On my freeBSD 6.2 laptop I recently installed ruby 1.8.6 and ruby gems
from ports. Then (as root) used ‘gem’ to update itself and to install
rails. All of this proceeded without error - although it took so long
I’d hate to have to repeat it.
# cd /usr/ports/lang/ruby18
# make install
# cd /usr/ports/devel/ruby-gems
# make install
# gem update --system
# gem install cheat
# gem install rails
(full list of installed gems near bottom)
Now as root I can run any gem I please simply by issuing
cheat # to run the ‘cheat’ gem
But as ordinary user I cannot run any gem at all. Here is what I see
when I try to run the above ‘cheat’ gem (exact same thing happens if I
run ‘rake’):
$ cheat
/usr/local/lib/ruby/site_ruby/1.8/rubygems.rb:350:in `insert': no
implicit conversion from nil to integer (TypeError)
from /usr/local/lib/ruby/site_ruby/1.8/rubygems.rb:350:in
`activate'
from /usr/local/lib/ruby/site_ruby/1.8/rubygems.rb:65:in
`active_gem_with_options'
from /usr/local/lib/ruby/site_ruby/1.8/rubygems.rb:50:in `gem'
from /usr/local/bin/cheat:18
The same basic pattern holds true for any gem. It happens when I run
‘rails’. It happens when in a rails project I try to run something like
‘rake db:migrate’ even though every single file in my project is owned
by that user.
Any ideas? I scoured the web and ended up empty-handed. I’m too new to
ruby for you to trust my speculations, but I wonder if it is a
permissions or some other installation issue relating to the ‘gem’ app
itself. Just would not know where to look.
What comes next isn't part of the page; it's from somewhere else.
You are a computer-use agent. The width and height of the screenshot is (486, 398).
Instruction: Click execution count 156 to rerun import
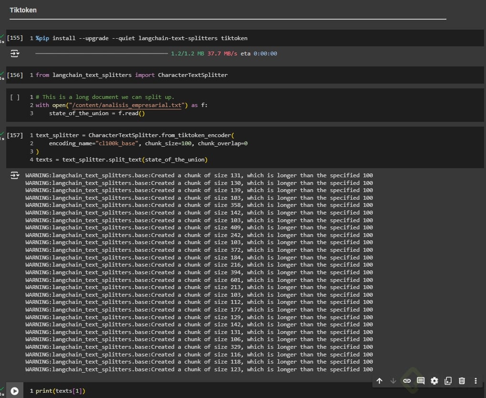click(15, 75)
Here are a couple of gem admin commands issued by ordinary user:
/tmp $ gem check # no output so I assume okay
/tmp $ gem environment
ERROR: While executing gem … (TypeError)
no implicit conversion from nil to integer
On Saturday 02 February 2008 00:37:39 Gordon P. wrote:
gem update --system
gem install cheat
gem install rails
May i ask you what’s the purpose of such self shooting command
execution?
The ruby-gems port is already the latest one.
The rails port could be installed very easily. You can skip all those
commands and execute just:
cd /usr/ports/www/rubygem-rails ; make install clean
The end.
But i recommend to read this handbook chapter first: http://www.freebsd.org/doc/en_US.ISO8859-1/books/handbook/ports-using.html
But as ordinary user I cannot run any gem at all. Here is what I see
when I try to run the above ‘cheat’ gem (exact same thing happens if I
run ‘rake’):
$ cheat
/usr/local/lib/ruby/site_ruby/1.8/rubygems.rb:350:in `insert': no
implicit conversion from nil to integer (TypeError)
Looking at the code in rubygems.rb it looks like sitelibdir is nil.
Just above that it got set
sitelibdir = ConfigMap[:sitelibdir]
Smells like that’s on the right track. sitelibdir (and others from
ConfigMap) appear to have nonsensical values; viz, the string
“/i/client/ubh/proj/work”
probably ought to be “/usr/local”.
Ah, now I see. For unknown reason, in distant past, I was setting
PREFIX to the “/i/client/ubh/proj/work” value in my .profile file. This
got used by rbconfig.rb instead of the default value of “/usr/local”.
Once I unset this, the errant directory paths below became “/usr/local”.
But as ordinary user I cannot run any gem at all. Here is what I see
when I try to run the above ‘cheat’ gem (exact same thing happens if I
run ‘rake’):
$ cheat
/usr/local/lib/ruby/site_ruby/1.8/rubygems.rb:350:in `insert': no
implicit conversion from nil to integer (TypeError)
Looking at the code in rubygems.rb it looks like sitelibdir is nil.